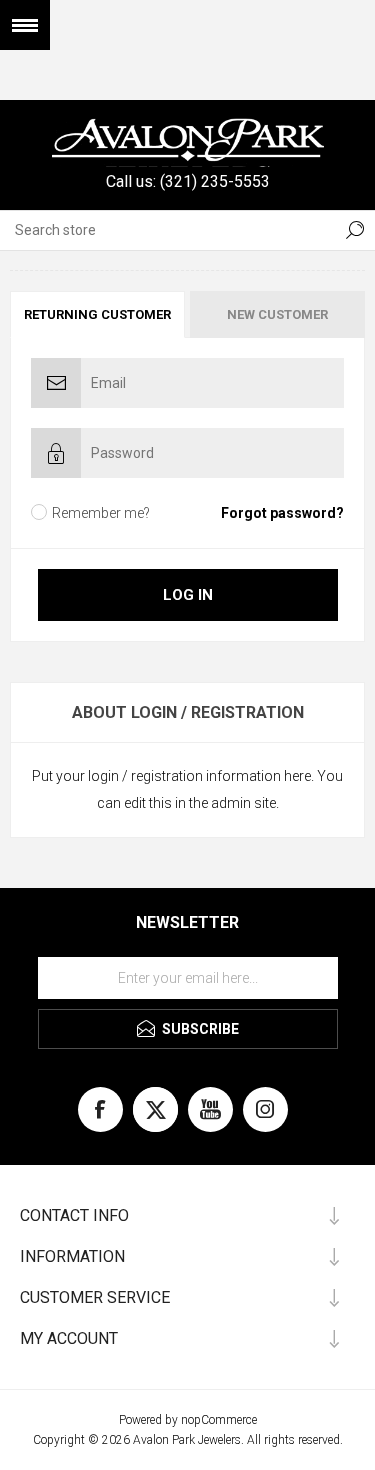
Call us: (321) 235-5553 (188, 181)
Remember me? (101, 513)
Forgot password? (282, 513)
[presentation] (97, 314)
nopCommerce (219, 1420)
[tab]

================================

◆ TASK OBJECTIVE
Your task is to reproduce exactly the lines that begin with the one containing "Remember me? (101, 513)" and continue to the end of the data, both ends included.

◆ ANSWER TO THE EXERCISE
Remember me? (101, 513)
Forgot password? (282, 513)
[presentation] (97, 314)
nopCommerce (219, 1420)
[tab]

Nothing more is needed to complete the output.